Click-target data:

+---+

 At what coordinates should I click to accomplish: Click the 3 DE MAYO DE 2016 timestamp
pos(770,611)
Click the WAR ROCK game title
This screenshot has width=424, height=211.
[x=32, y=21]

+---+

### Set exercise
Arrange every line of the material above as a Markdown table with the columns "No." and "Text", numbering the rows in order and omitting blank lines.

### Final answer
| No. | Text |
|---|---|
| 1 |  At what coordinates should I click to accomplish: Click the 3 DE MAYO DE 2016 timestamp |
| 2 | pos(770,611) |
| 3 | Click the WAR ROCK game title |
| 4 | This screenshot has width=424, height=211. |
| 5 | [x=32, y=21] |